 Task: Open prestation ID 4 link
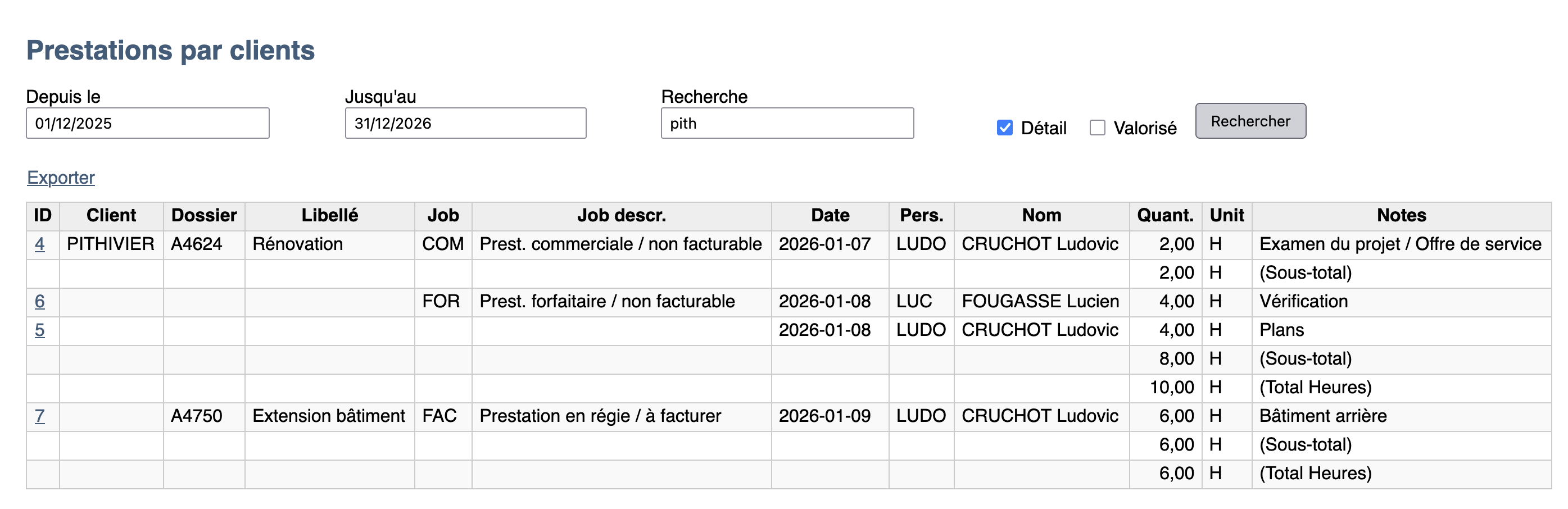(x=39, y=244)
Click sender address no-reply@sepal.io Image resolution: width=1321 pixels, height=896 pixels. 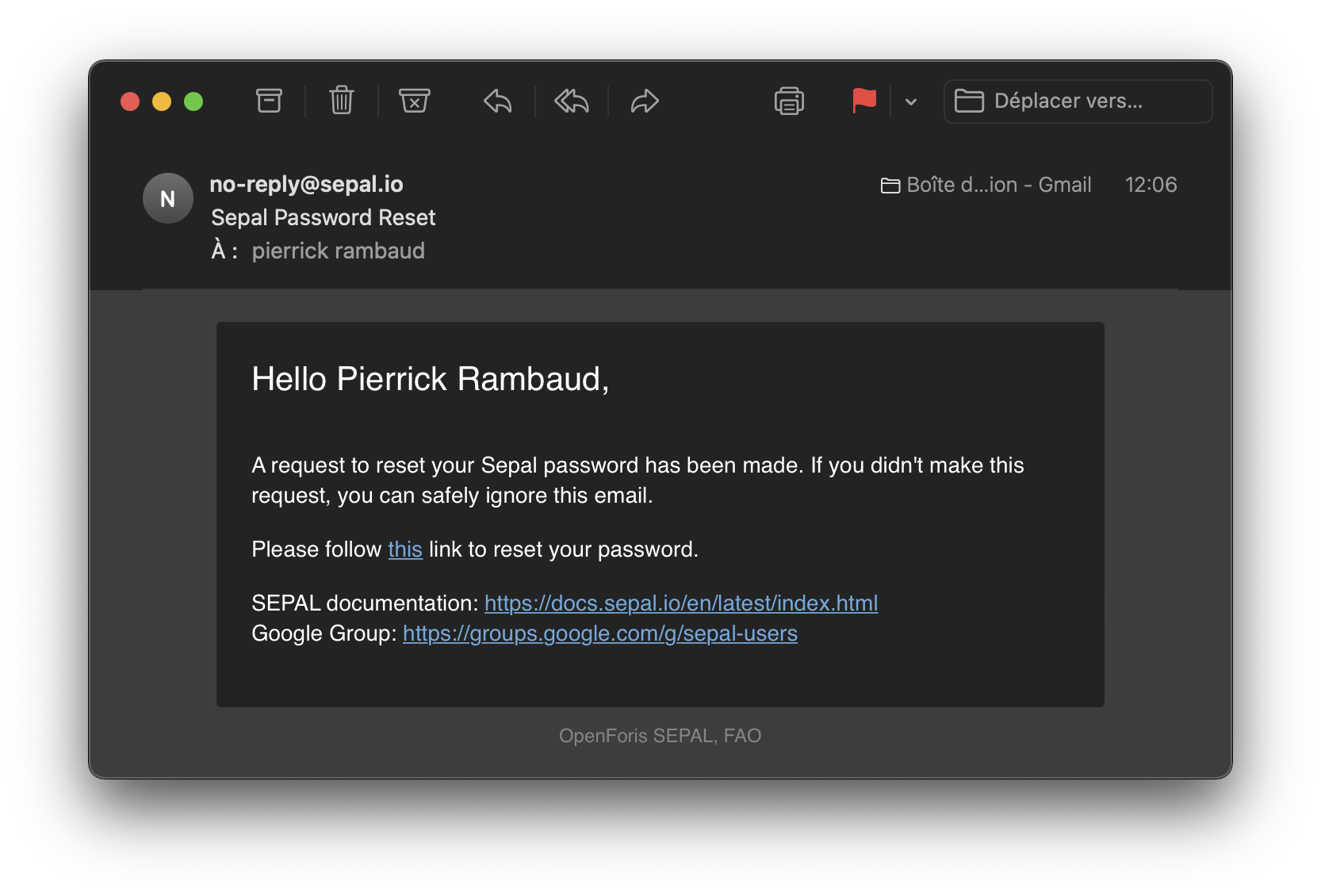point(306,184)
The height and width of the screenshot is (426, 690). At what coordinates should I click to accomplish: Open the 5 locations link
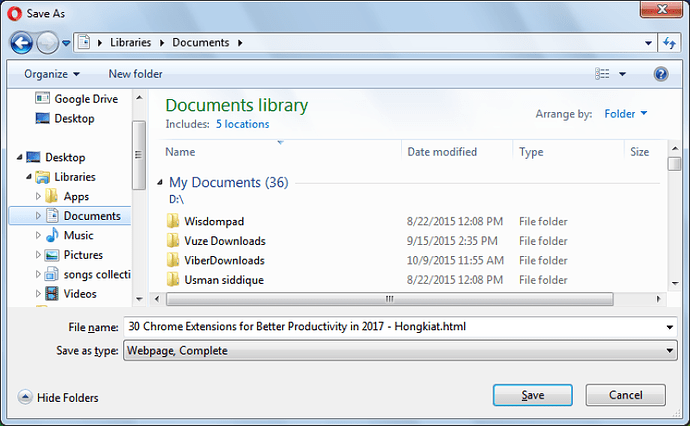tap(242, 124)
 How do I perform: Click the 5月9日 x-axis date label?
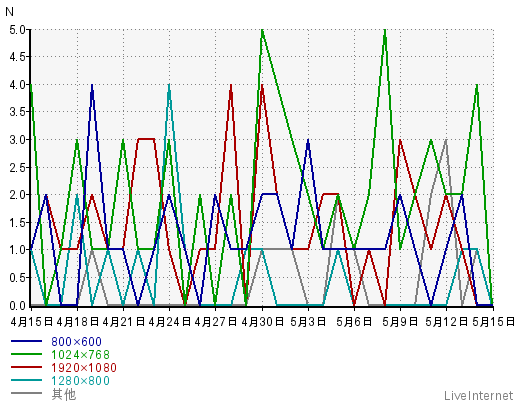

◇ ◇ ◇

Work instruction -
Word for word, repeat only the lines from the line containing "The height and" through the end of the data, without any pictures.

Task output -
The height and width of the screenshot is (426, 690). At what coordinates should I click to accomplish: Open the 5 locations link
tap(242, 124)
 How do I perform: Click the 5月9日 x-axis date label?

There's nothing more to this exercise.